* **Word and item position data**
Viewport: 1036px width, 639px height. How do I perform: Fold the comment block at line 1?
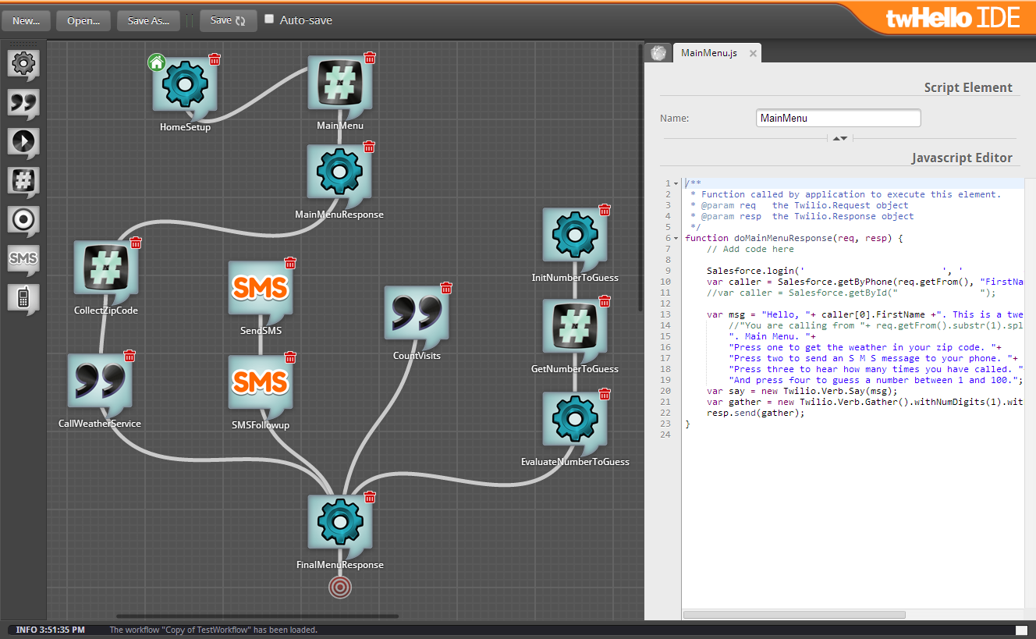pos(676,183)
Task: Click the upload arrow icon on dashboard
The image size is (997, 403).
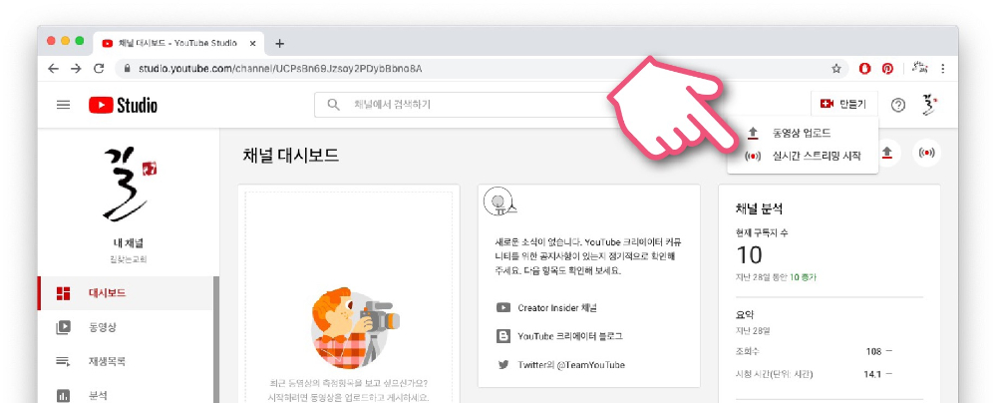Action: click(887, 153)
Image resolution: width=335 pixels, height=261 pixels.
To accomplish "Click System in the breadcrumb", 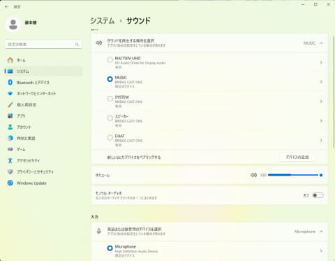I will pyautogui.click(x=103, y=21).
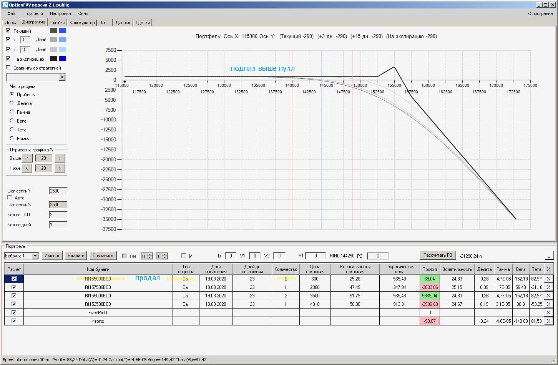Uncheck the 'На экспирацию' checkbox
This screenshot has height=365, width=558.
pyautogui.click(x=8, y=59)
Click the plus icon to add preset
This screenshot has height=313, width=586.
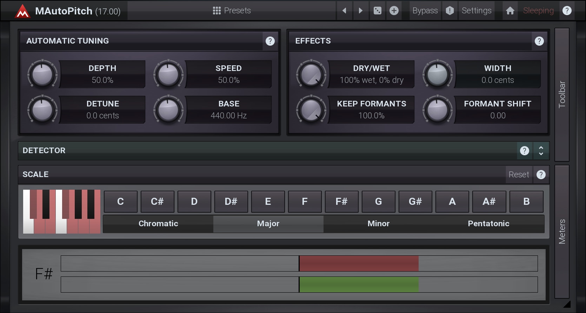click(x=394, y=11)
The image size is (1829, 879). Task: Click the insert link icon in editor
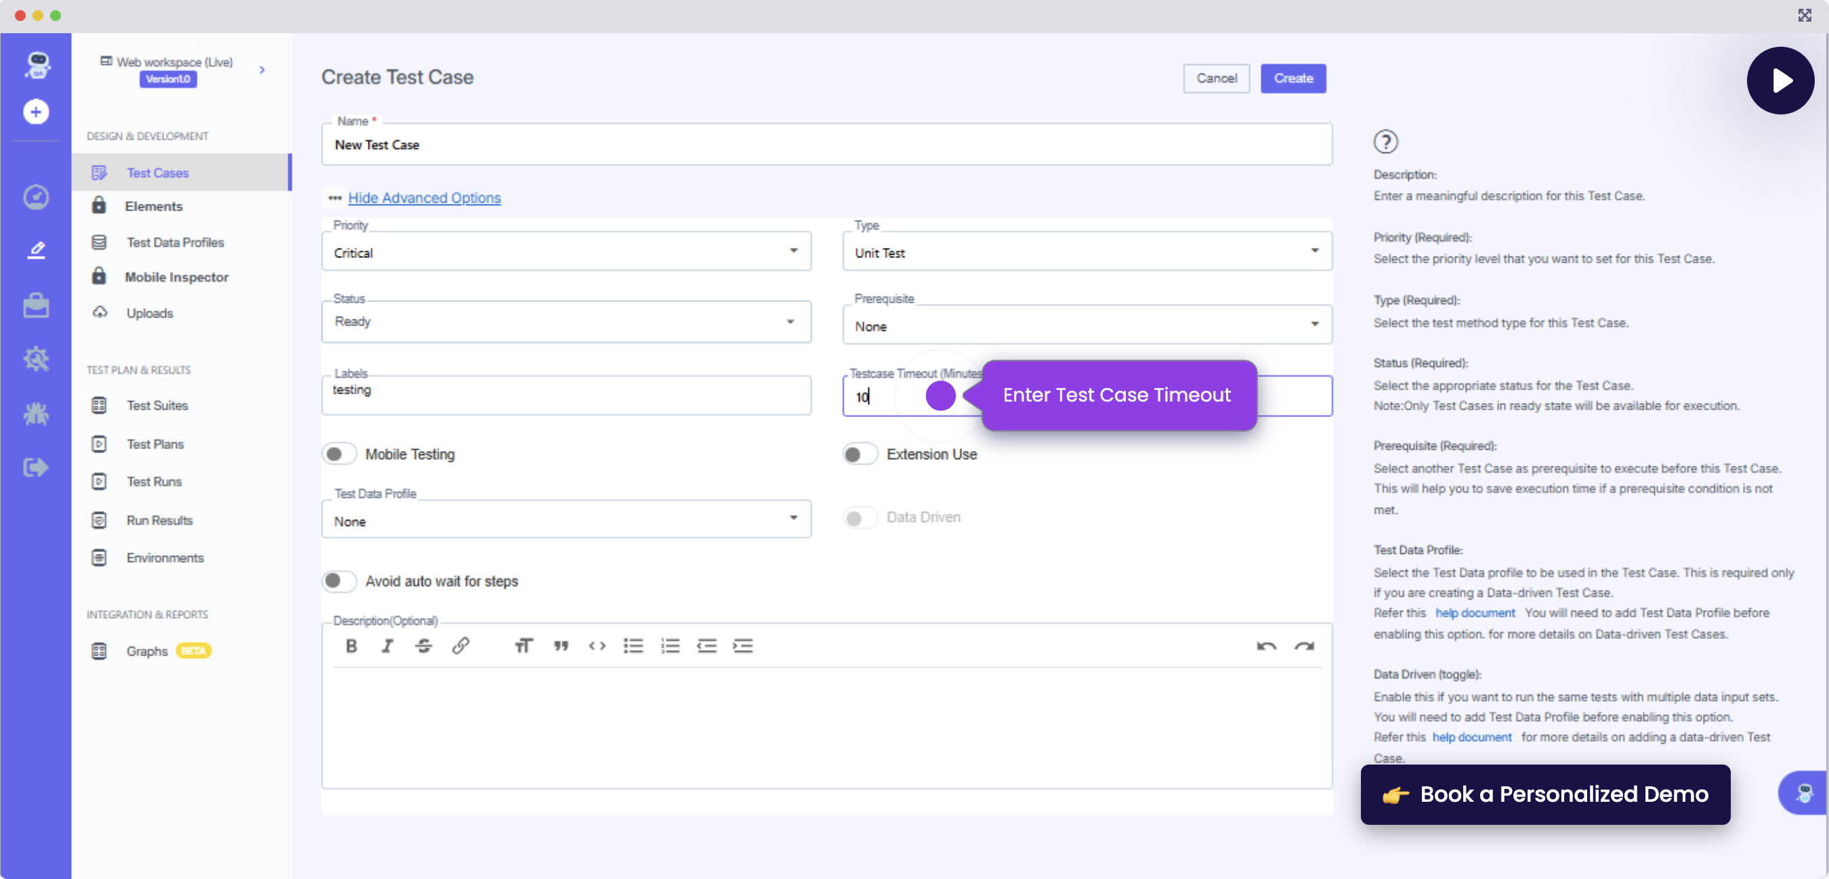tap(460, 645)
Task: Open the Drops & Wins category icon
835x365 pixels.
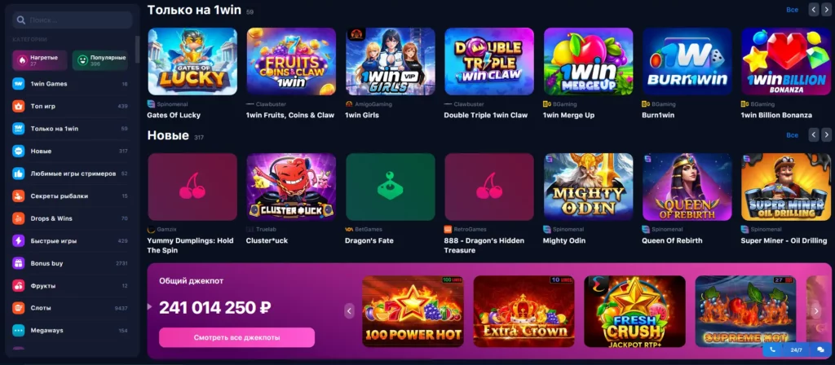Action: click(x=19, y=218)
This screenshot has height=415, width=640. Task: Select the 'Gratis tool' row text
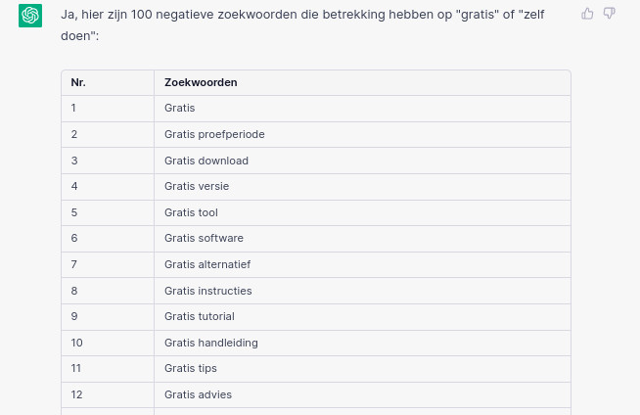pos(191,212)
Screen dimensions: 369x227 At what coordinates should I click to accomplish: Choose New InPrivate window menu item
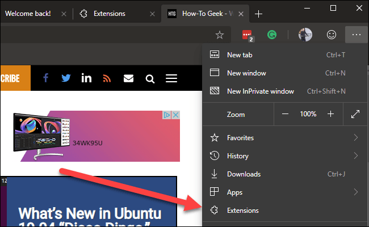point(260,91)
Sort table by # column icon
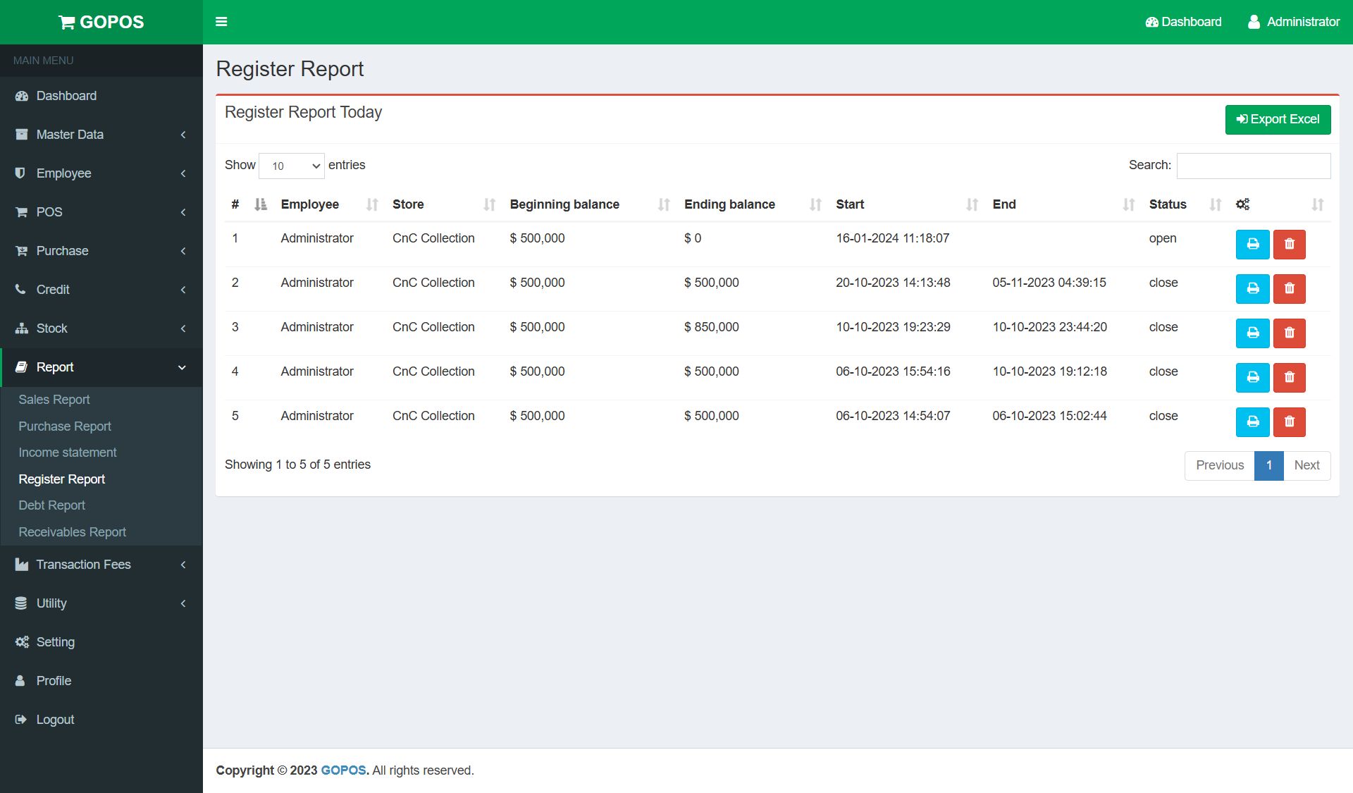The height and width of the screenshot is (793, 1353). (260, 204)
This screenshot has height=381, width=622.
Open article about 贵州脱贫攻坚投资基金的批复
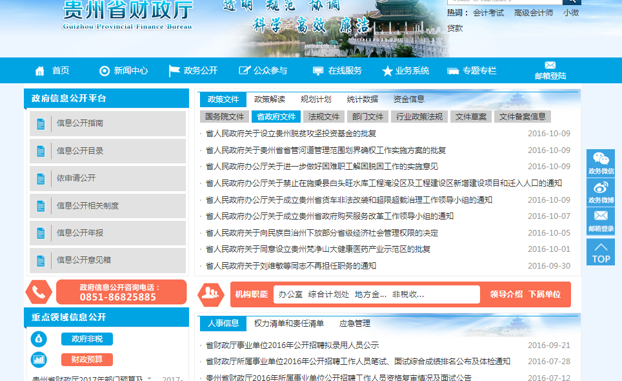(x=290, y=134)
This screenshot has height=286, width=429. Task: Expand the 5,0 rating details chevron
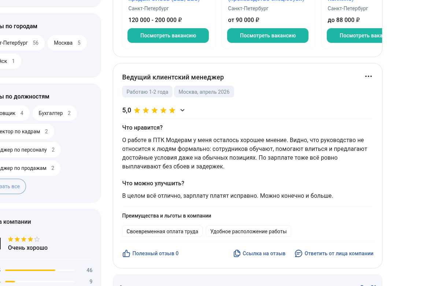[x=182, y=110]
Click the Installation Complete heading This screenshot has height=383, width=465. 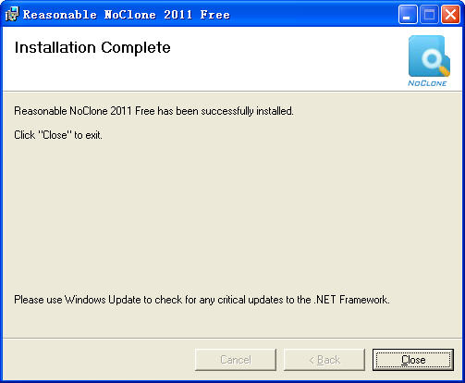point(92,48)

* **REQUIRED WORK**
Recast the rows from the line with "Task: Click the upload" to the line with "Action: click(887, 153)" as a Markdown table with the columns No. and Line, giving each line a number and skipping blank lines. Leave the pictures out of the answer.

* **THE REPLY**
| No. | Line |
|---|---|
| 1 | Task: Click the upload arrow icon on dashboard |
| 2 | The image size is (997, 403). |
| 3 | Action: click(887, 153) |